■ **EXCERPTED TEXT**:

# # # #

División de Honor de Baloncesto en Silla de Ruedas
- Sport: Wheelchair Basketball
- Founded: 1971
- No. of teams: 12
- Country: Spain
- Most recent champion: CD Ilunion
- Most titles: CD Ilunion (19 titles)
- Relegation to: Primera División
- Domestic cup: Copa del Rey
- Website: bsr.feddf.es

= Spanish Wheelchair Basketball League =

Top-flight professional league for wheelchair basketball teams in Spain

The Spanish Wheelchair Basketball League, in Spanish called División de Honor de Baloncesto en Silla de Ruedas is the top-flight professional league for wheelchair basketball teams in Spain with men and women players. It is governed by the Spanish Sports Federation for People with Physical Disabilities (Federación Española de Deportes de Personas con Discapacidad Físicos, FEDDF).

# # # #

■ **RAW DATA**:
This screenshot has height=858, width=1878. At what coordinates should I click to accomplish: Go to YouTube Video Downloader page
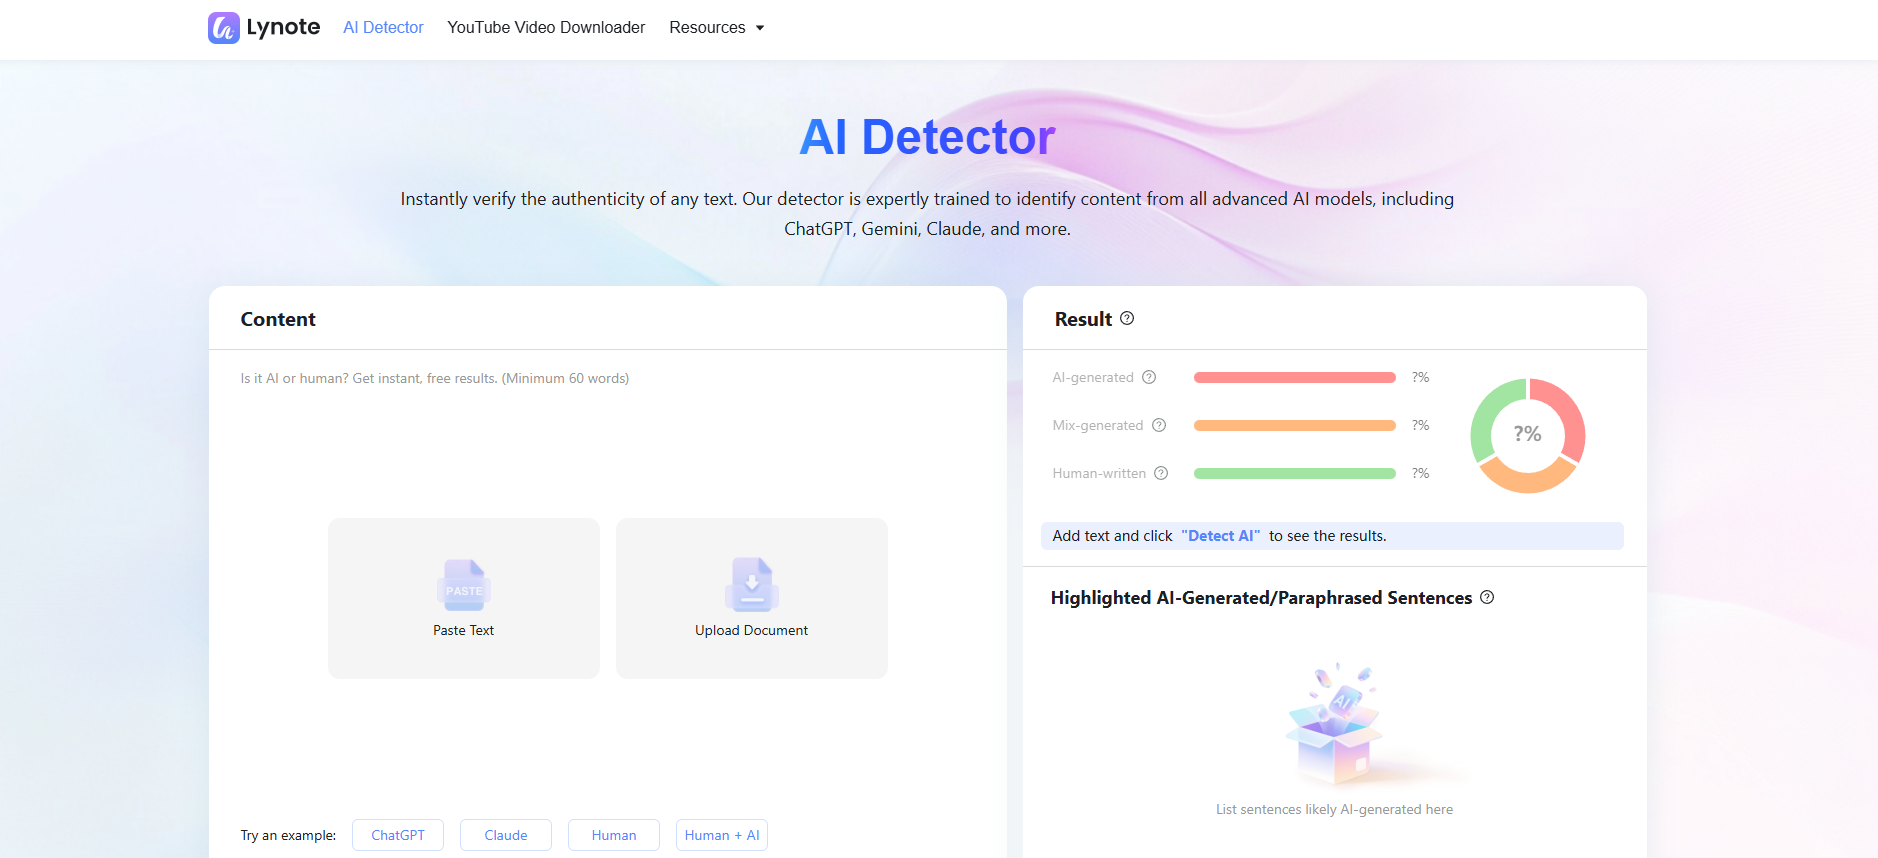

# # # #

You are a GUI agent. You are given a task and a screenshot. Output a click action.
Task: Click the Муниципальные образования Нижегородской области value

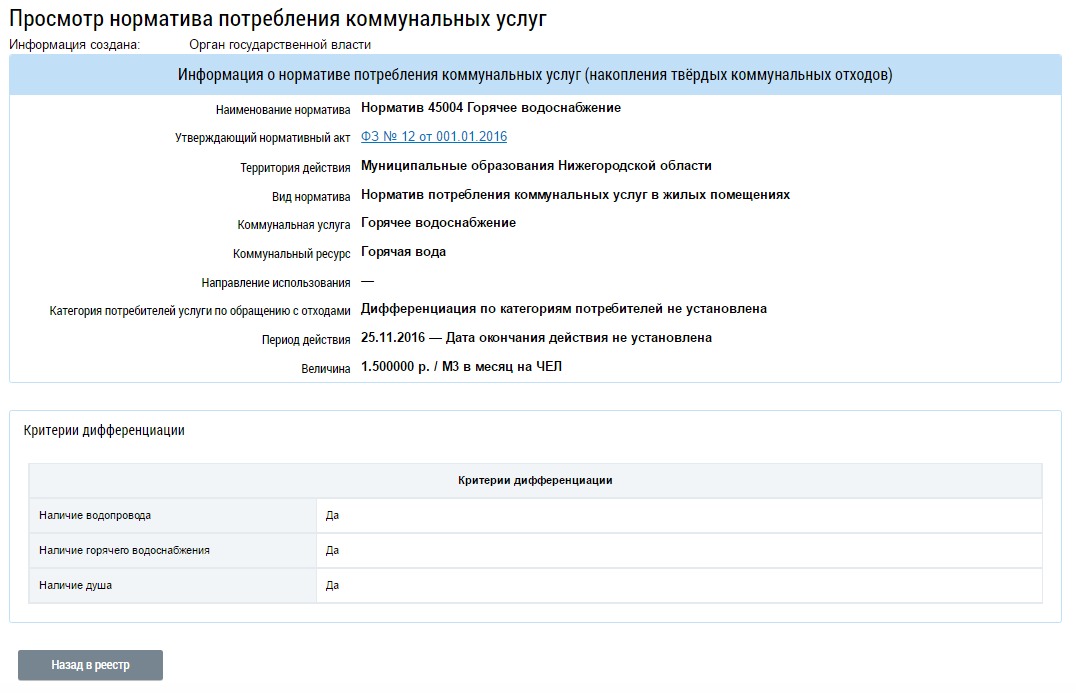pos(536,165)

# # # #

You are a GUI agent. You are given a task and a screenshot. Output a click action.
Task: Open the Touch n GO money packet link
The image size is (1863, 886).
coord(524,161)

# # # #

■ **PROBLEM**: According to the text on the Spanish wheelchair basketball league, which team has won the most titles, and how many? The records come from a separate source unrelated to the text.

■ **ANSWER BELOW**: CD Ilunion, with 19 titles.